Not only are the surgeries on the rise across the board, but they are increasing disproportionately among white teenage girls. Although the surgery is approved for those over 18 years old, 590 adolescents between the ages of 13 and 20 underwent surgery between 2005 and 2007, according to the new study; 80% of those patients were girls. Though only 28% of California’s obese teenagers are white, 65% of the teenage girls electing for the surgery were white. (More on Time.com: See a special on overcoming obesity)
MSNBC discussed a possible explanation, describing a culture in which overweight men are more socially accepted than overweight women. The article also discussed differences in cultural ideals, saying that white women felt pressure to be thin, whereas African-American and Latina teenagers held themselves to a curvier ideal:
Other weight-loss experts say that the trend that holds true outside of California. Dr. Thomas Inge, director of the surgical weight loss program for teens at the Cincinnati Children’s hospital, says that between 60 percent and 70 percent of the obese young people he treats are white females.

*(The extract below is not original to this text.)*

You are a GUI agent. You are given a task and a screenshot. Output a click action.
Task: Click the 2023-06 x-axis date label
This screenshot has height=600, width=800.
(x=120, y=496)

“Culturally, I do think there are racial differences in acceptance and even desirability of higher weights,” he said, noting that he bases that on conversations with families about what their ideal weight loss would be.

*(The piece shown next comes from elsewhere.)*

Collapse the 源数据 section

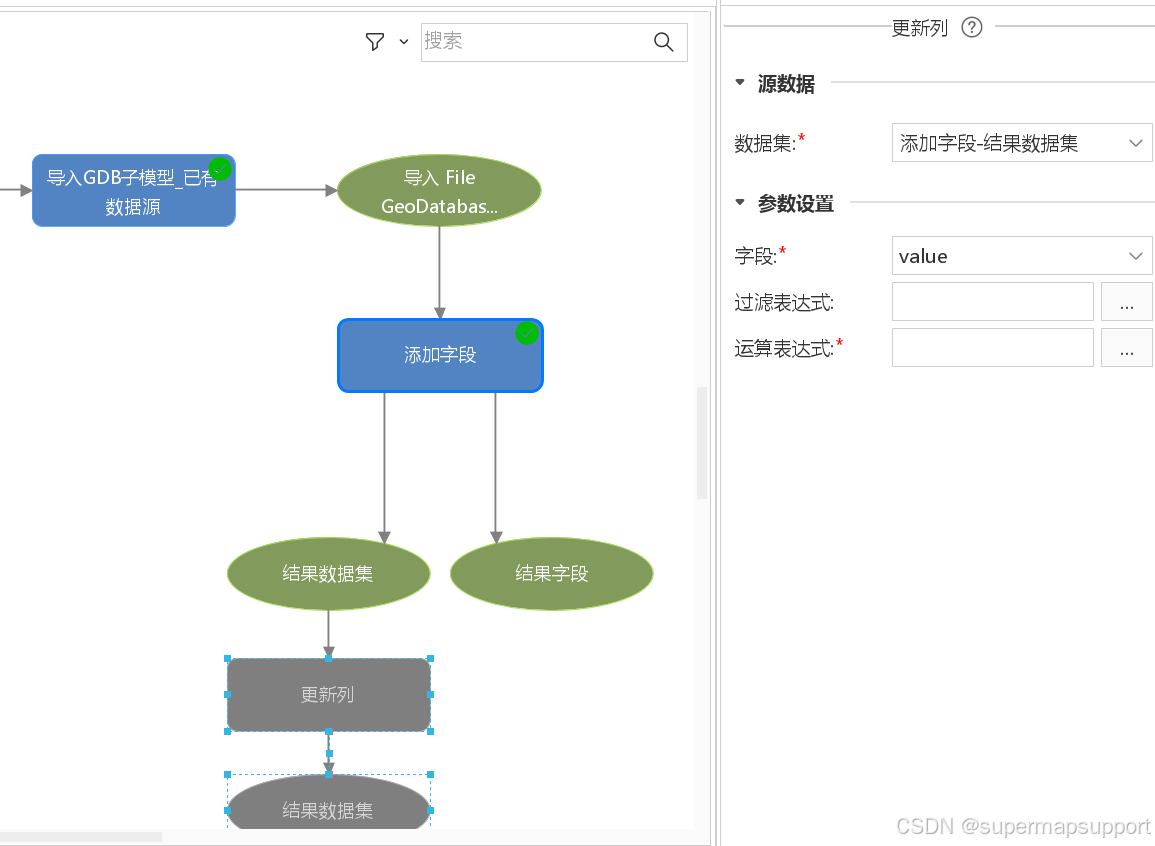[x=740, y=84]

“I think it’s a lot easier to be Big John in the United States than it is to be Big Joan,” said Dr. John Morton, an associate professor of surgery at the Stanford University School of Medicine.
But financial and logistical limitations could also contribute to the ethnic disparity. Weight loss surgery costs an average of $17,000 and is not always covered by insurance. Of the 590 teens included in the study, 100 had families who paid out of pocket. (More on Time.com: The Five Keys to Health Reform’s Success or Failure)
Studies show that minorities are less likely to be insured. While 16% of whites and 17% of Asians do not have health insurance, 21% of African-Americans and 32% of Latinos remain uninsured, according to 2009 Census data.
Some doctors are expressing concern over the trend, emphasizing that weight-loss surgery doesn’t work for everyone and that there are potentially serious side effects to surgery, such as risk of infection, blood clots and even death. HealthDay reports that some doctors worry that teenagers are not yet mature enough to make such drastic changes to their relationship with eating:
Dr. Edward Livingston, a gastric surgeon at the University of Texas Southwestern School of Medicine, is concerned about the popularity of weight-loss surgeries and the surgeons themselves.
“These operations clearly help some people, but they’re trying to sell it as a solution for everybody,” he said. “If you follow the rules it works. But most people who get to be 400 pounds aren’t very good at following rules.”
While no deaths occurred as a result of these underage surgeries, the UCLA researchers concluded that a long-term study was needed to determine the safety and efficacy of such major surgery in obese teens.